Schläge: Auf Schafthals Monogramme des Besitzers oder Büchsenmachers «PJ H», «PJ» sowie Stempel vom Zeughaus Frauenfeld «TH» (Besitzer) und «9»?.
Beim Stutzer handelt es sich ursprünglich um ein kurzes, besonders handliches Jagdgewehr mit gezogenem Lauf und vollem Schaft bis zur Mündung. Im militärischen Bereich erlangte der Stutzer Bedeutung als besonders präzise Waffe bei den im 18. Jh. aufgestellten Jäger- und Scharfschützeneinheiten.
1851 wurde das eidg. Scharfschützenkorps, eine Eliteeinheit aus Kontingenten weniger Kantone, erstmals mit einer Ordonnanzwaffe ausgestattet, die der Bundesrat 1850 genehmigt hatte. Mit diesem Schritt versah die Schweiz zum ersten Mal ihre Armee mit einer in allen Kantonen identischen Waffe (Ordonnanzwaffe). Allerdings gab es Lieferschwierigkeiten bei der Beschaffung der Bestandteile. Im Schreiben vom 20. Mai 1850 kündigte das eidg. Militärdepartement den Regierungen jener Kantone, die Scharfschützencorps unterhielten, an, dass der Verwalter des eidg. Kriegsmaterials ein Modell des Stutzers nach neuer eidg. Ordonnanz zusenden werde. Das Modell diente den kantonalen Büchsenmachern als Vorlage für den Bau des Waffentypus.
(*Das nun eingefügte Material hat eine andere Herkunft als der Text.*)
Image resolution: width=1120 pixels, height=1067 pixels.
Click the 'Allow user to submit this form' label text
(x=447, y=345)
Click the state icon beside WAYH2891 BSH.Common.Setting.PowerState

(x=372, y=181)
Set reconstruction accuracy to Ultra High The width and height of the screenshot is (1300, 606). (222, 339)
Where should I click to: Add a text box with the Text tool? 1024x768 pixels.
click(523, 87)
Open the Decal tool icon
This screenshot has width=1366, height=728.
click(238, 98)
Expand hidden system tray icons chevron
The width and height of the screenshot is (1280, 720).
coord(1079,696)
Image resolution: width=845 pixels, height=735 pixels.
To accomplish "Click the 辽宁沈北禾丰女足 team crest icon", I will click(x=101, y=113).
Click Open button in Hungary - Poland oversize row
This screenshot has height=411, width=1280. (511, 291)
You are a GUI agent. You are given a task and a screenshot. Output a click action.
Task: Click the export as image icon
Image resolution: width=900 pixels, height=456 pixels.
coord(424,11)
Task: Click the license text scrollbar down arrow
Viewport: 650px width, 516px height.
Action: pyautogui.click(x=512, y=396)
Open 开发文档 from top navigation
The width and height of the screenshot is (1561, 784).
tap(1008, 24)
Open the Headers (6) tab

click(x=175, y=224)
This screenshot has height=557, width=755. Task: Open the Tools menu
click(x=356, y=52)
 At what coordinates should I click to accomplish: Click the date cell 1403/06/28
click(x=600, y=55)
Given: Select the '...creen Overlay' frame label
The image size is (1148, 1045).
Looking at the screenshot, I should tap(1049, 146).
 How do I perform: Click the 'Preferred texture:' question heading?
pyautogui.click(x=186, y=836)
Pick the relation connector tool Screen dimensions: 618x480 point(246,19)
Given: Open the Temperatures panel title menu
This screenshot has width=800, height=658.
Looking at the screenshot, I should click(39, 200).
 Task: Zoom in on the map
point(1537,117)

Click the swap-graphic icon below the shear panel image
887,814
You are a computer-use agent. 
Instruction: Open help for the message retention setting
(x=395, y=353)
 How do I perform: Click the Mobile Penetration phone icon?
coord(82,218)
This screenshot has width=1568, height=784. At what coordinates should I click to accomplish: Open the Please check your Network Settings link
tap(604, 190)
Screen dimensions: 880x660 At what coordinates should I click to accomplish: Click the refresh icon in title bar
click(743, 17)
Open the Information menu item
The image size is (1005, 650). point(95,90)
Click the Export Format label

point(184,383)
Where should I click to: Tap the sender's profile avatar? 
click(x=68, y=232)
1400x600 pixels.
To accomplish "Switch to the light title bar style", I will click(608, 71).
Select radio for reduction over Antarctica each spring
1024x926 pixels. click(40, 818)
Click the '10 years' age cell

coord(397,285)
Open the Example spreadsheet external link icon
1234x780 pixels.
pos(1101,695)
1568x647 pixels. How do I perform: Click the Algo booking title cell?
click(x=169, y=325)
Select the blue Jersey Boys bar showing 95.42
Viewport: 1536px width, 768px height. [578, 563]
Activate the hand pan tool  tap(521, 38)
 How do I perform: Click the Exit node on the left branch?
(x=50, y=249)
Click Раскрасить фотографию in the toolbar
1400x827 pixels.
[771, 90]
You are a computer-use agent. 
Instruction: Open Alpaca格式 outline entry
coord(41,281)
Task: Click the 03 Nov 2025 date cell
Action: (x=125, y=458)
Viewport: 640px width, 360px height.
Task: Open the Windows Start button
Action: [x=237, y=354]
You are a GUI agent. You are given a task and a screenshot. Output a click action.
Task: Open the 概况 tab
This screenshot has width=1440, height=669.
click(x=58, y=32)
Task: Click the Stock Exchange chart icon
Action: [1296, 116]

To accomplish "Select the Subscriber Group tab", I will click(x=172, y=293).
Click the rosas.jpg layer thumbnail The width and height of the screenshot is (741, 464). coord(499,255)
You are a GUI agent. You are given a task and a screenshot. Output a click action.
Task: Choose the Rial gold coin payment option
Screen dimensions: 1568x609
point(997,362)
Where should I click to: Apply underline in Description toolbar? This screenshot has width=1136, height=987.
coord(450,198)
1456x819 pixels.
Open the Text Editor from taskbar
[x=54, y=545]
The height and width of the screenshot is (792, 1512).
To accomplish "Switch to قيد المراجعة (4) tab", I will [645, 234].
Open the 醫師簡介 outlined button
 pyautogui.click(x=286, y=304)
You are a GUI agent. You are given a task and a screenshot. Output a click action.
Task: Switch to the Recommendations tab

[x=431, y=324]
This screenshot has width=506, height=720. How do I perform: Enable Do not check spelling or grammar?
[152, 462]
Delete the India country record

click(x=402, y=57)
Vorliegende Waffe war in der Scharfschützenkompanie im Einsatz, einer militärischen Einheit mit treffsicheren Soldaten (franz. tireur d’élite, Meisterschütze; engl. marksman, das Ziel treffende Person). Die Scharfschützen, meist in dunkelgrüner Uniform, waren für den Feuerschutz der Artillerie und der Infanterie zuständig, verstärkten die in loser Formation den Gegner irritierenden Jäger und verteidigten feste Plätze. Bis 1874 waren die Scharfschützen ein selbständiger, von der Infanterie getrennter Truppenkörper. Gehörten 1807 20 Thurgauer Scharfschützen zum eidg. Heer, waren es 1817 bereits 100 Mann im Auszug sowie 100 Mann in der Reserve und ab 1848 zwei Kompanien à 100 Soldaten und eine Reservekompanie. Die beiden Thurgauer Scharfschützenkompanien hatten die Nummern 5 und 26. Aufgrund der Militärorganisation von 1874 kam es zur Aufhebung der Waffengattung der Scharfschützen. Sie dienten fortan in den Schützenformationen, waren nicht mehr mit besonderen Gewehren ausgerüstet und durchliefen die gleiche Ausbildung wie die Infanteristen. Auch die Einheit der Jäger wurde aufgelöst.
1851
L. 125 cm, Lauf L. 81 cm
Stahl, Eisen, Messing, Nussbaumholz, Leder
T 7316
Albert W. Schoop, Geschichte der Thurgauer Miliz, Frauenfeld 1948, S. 172–173.

Hugo Schneider, Michael Am Rhyn, Eidgenössische Handfeuerwaffen (Bewaffnung und Ausrüstung der Schweizer Armee seit 1817, Bd. 2), Dietikon-Zürich 1979, S. 83–88.

Jürg A. Meier, Marc Höchner, Die Berner Jägertruppe entsteht, Schwerter, Säbel, Seitenwehren, Bernische Griffwaffen 1500–1850 (Schriften des Bernischen Historischen Museums, Bd. 15), 2021, S. 108–109, Kat. Nr. 21.